Friday, April 10, 2009
Chicago Police Contract
One of the most unexpected benefits of my current position is my exposure to law enforcement professionals from a multitude of other departments; local, county, state and federal. It has taught me a number of things, primarily, that the men and women who serve us in law enforcement are a credit and a boon to America and secondly I come from a good department.
I have gotten to know a number of Chicago Officers while I was going through my master’s program and then met even more now we are all working together to pull illicit drugs off the street. They are being disserved by the Daley administration. The officers have been without a contract since 2007 and yet other city services find a way to increase their pay and benefits package (See Chicago Aldermen). Mayor Daley has made the simple calculation that it is cheaper to keep the money with the city and eventually pay out retro checks then to settle the contract quickly, well unless he can get the union to make substantial cuts into the proposed benefit package.
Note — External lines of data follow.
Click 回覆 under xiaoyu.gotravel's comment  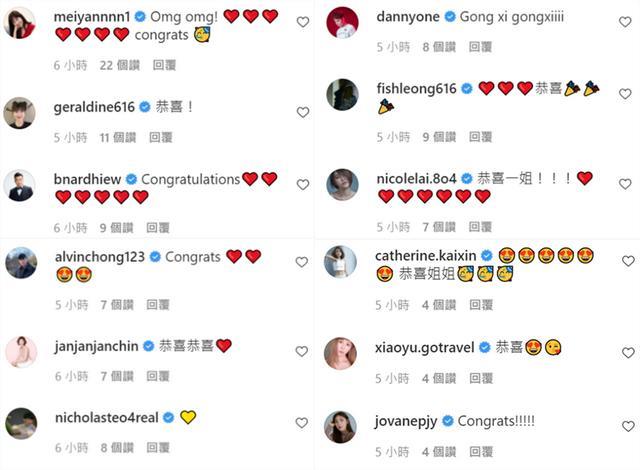pos(481,379)
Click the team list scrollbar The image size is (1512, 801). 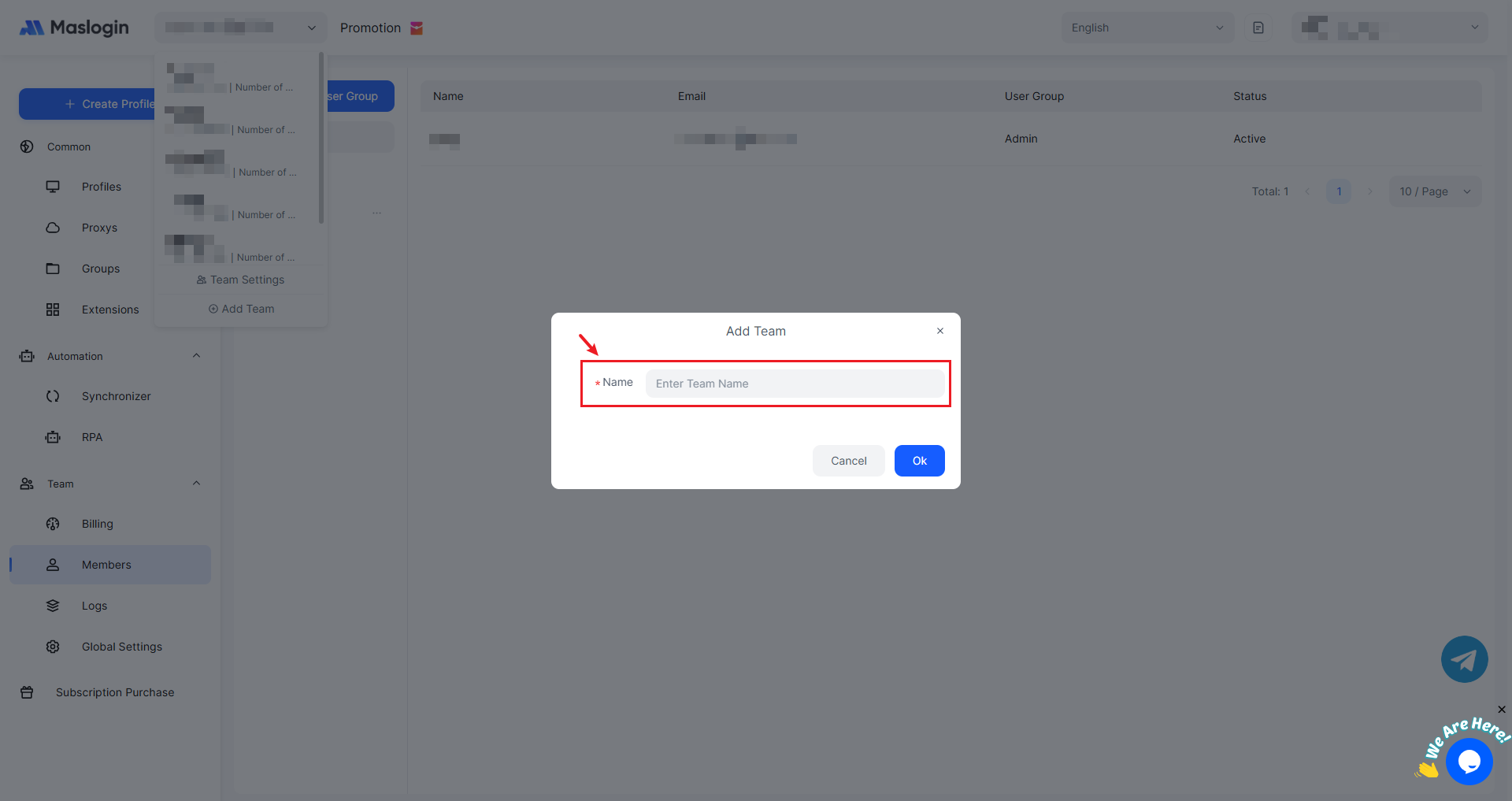click(x=321, y=138)
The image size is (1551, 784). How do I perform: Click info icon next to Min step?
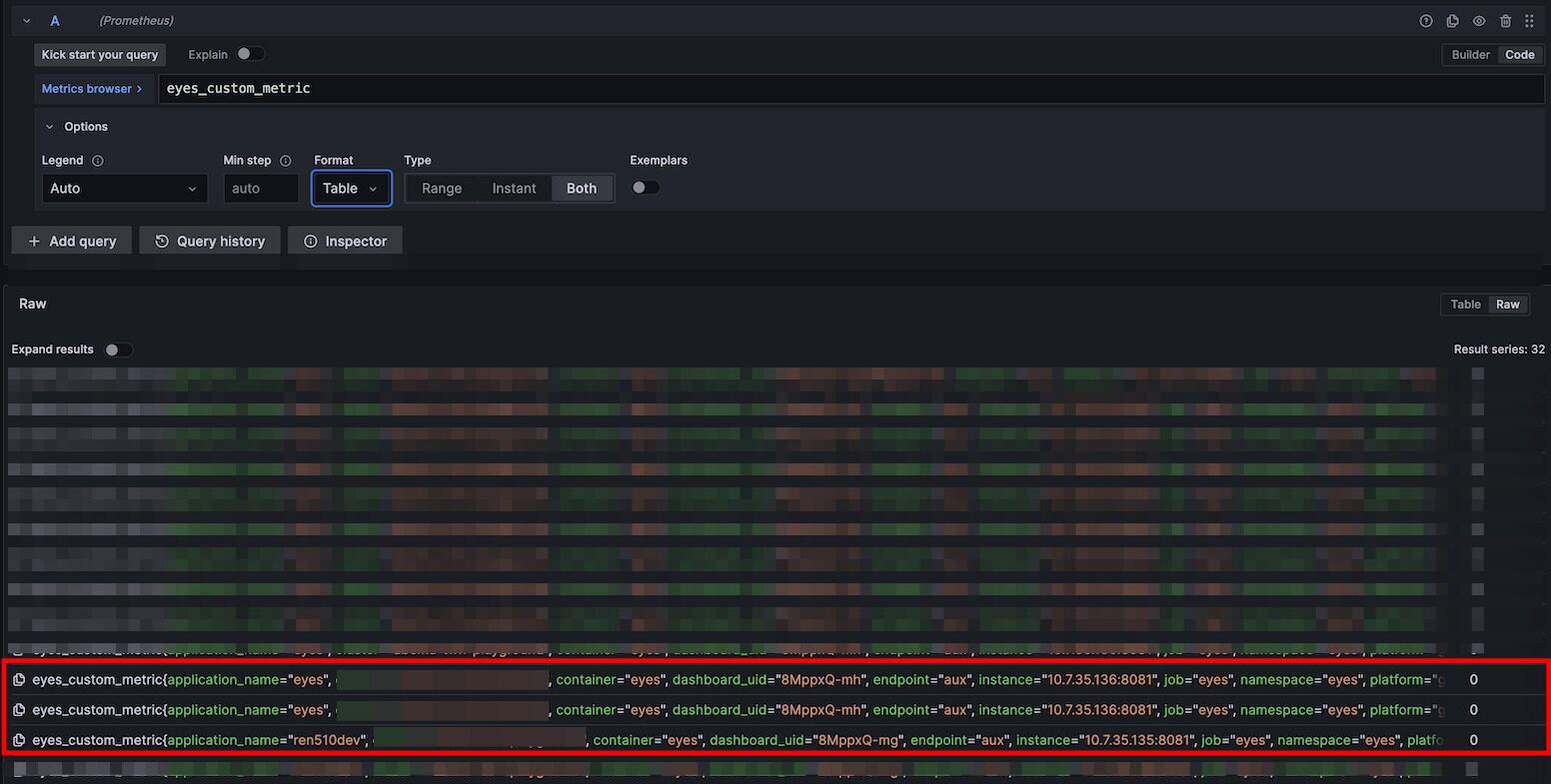(x=286, y=161)
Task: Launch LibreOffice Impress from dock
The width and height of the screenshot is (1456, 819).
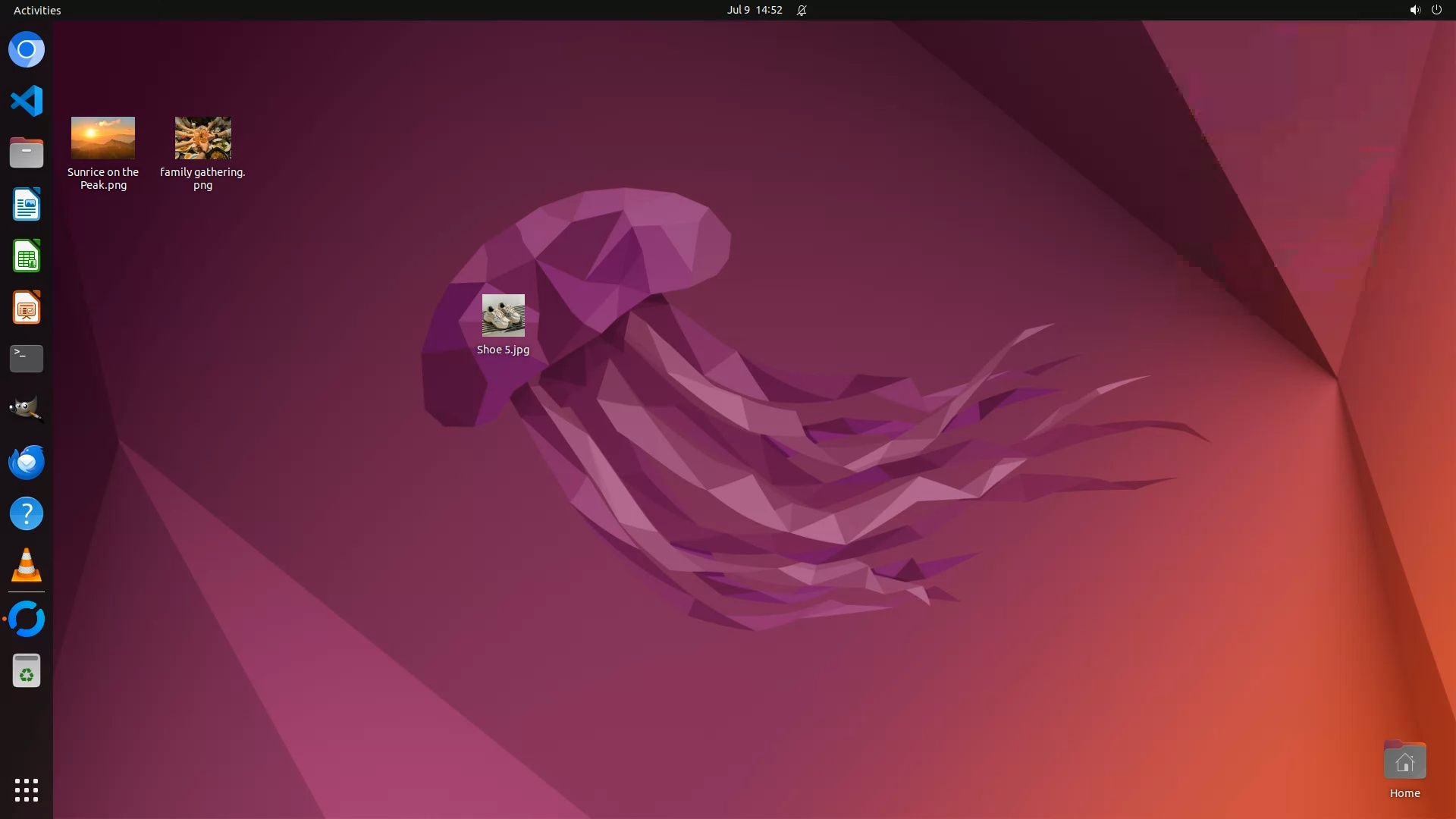Action: point(27,307)
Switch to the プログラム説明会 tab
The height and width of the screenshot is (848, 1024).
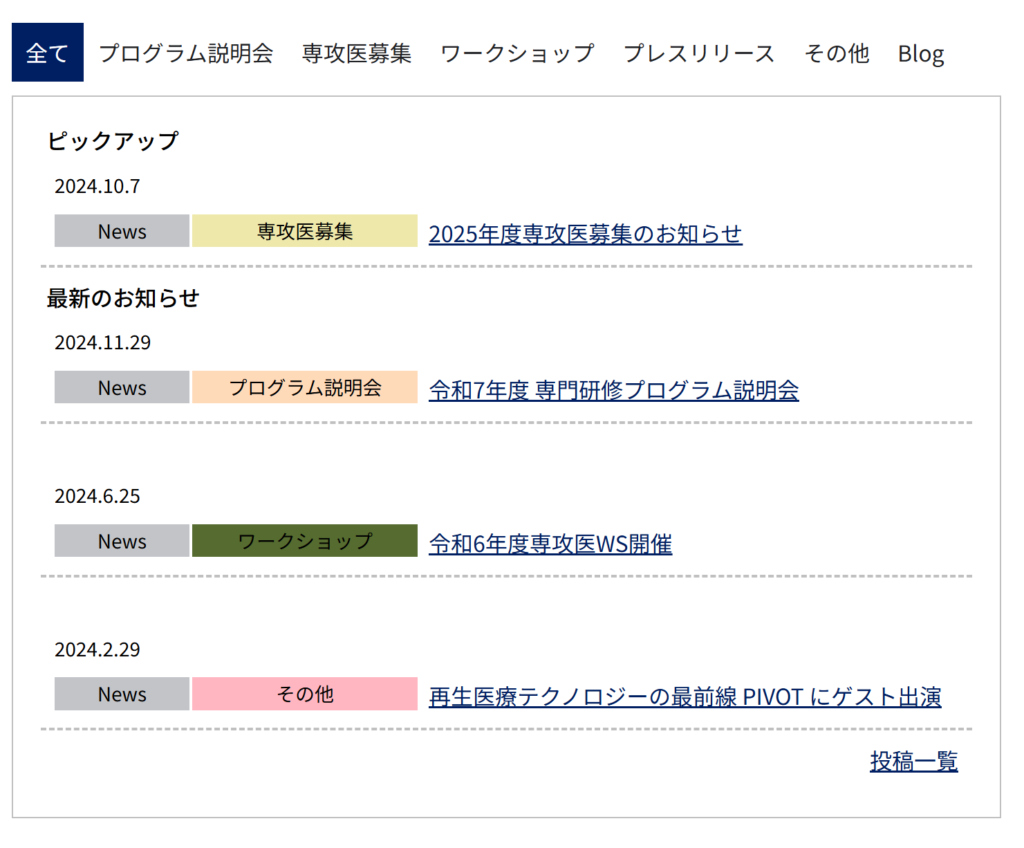tap(185, 53)
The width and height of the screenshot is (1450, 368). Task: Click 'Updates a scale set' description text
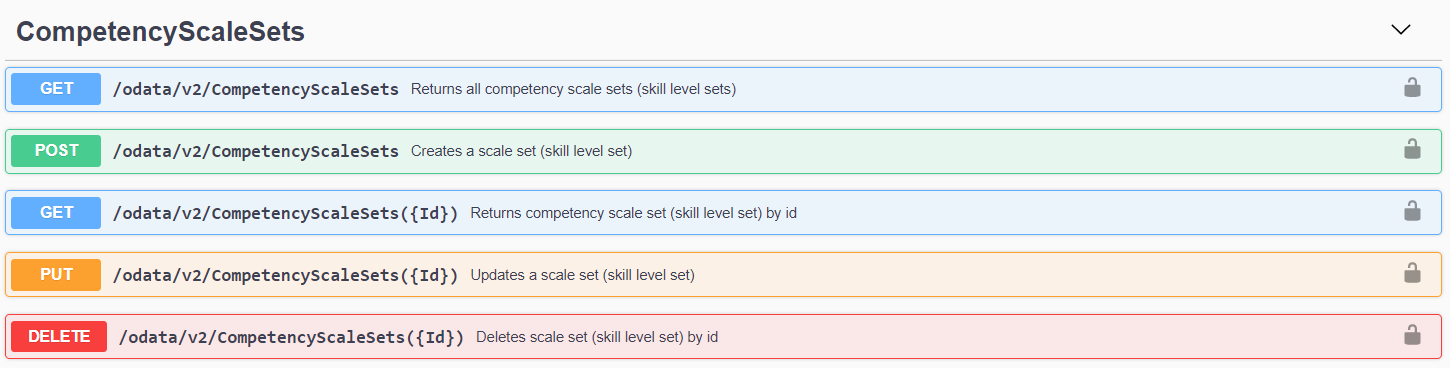click(x=582, y=275)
This is coming dangerously close to the Cook County Model in which when one contract is finally negotiated, they have to instantly begin new contract negotiations because once the new contract is approved and signed it has expired.
I brought up the problem that Chicago PD is going through to a group of my non-law enforcement friends and immediately the response was, “Well they should be taking a pay cut like everyone else.”
That got me thinking about the unique characteristics concerning Police contracts.
First, the general purpose of the employee contract rather individual employment/ at will employment is to; theoretically, remove the politics and personal gain issues that affect private sector employment. If you are in negotiations as a group, then individual actions can not improve individual employment keeping Officers actions on the street for law enforcement purposes and not for personal gain.
Second, everyone regardless of individual performance gets paid the same. In patrol for instance the lowest ticket writer gets paid the same as the highest. The only change in pay comes with either positions (investigators get paid the same as other investigators but higher than patrolmen), promotion or time on the job.
Third, the reason the Officers do not deserve a pay cut is primarily due to point two. When economic times are positive Officers upward mobility in both position and pay is restricted. Promotion comes only through a testing process that is conducted only once every couple of years. The Officer also does not get increases based on performance but rather negotiated raises throughout the year. In the private sector when a company is successful and the employee is performing at a high standard, their compensation is improved whenever the company deems fit. I get all kinds of calls from my friends wondering why I picked this profession when I could be making so much more money in the private sector. When times are bad I get calls to the reverse. The bottom line is that public sector pay is a slow line increasing up and we can not take advantage of the good times and are not hurt as badly during the down times. However if a pay cut is implemented for a contract employee it is a permanent loss since you do not get a corresponding pay increase when times are good to offset the loss.
Finally, the last in this post but certainly not the last element concerning contracts is the retro check. When a post due contract is finally signed and ratified the pay that the Officer should have received is calculated and put into a check. The problem for larger Police departments unions is sometimes the money that the city can make in interest and alternate use is greater than what they will eventually issue in retro checks. So in essence there is little hurry for the city to negotiate when they are essentially making money by holding up the contract negotiations.
These are just the concepts I brought up that night and there are a multitude more to choose from but I can see how frustrating it can be to work for years without knowing how much you are making and what is your benefits package.
The bottom line is Chicago Officers deserve a contract.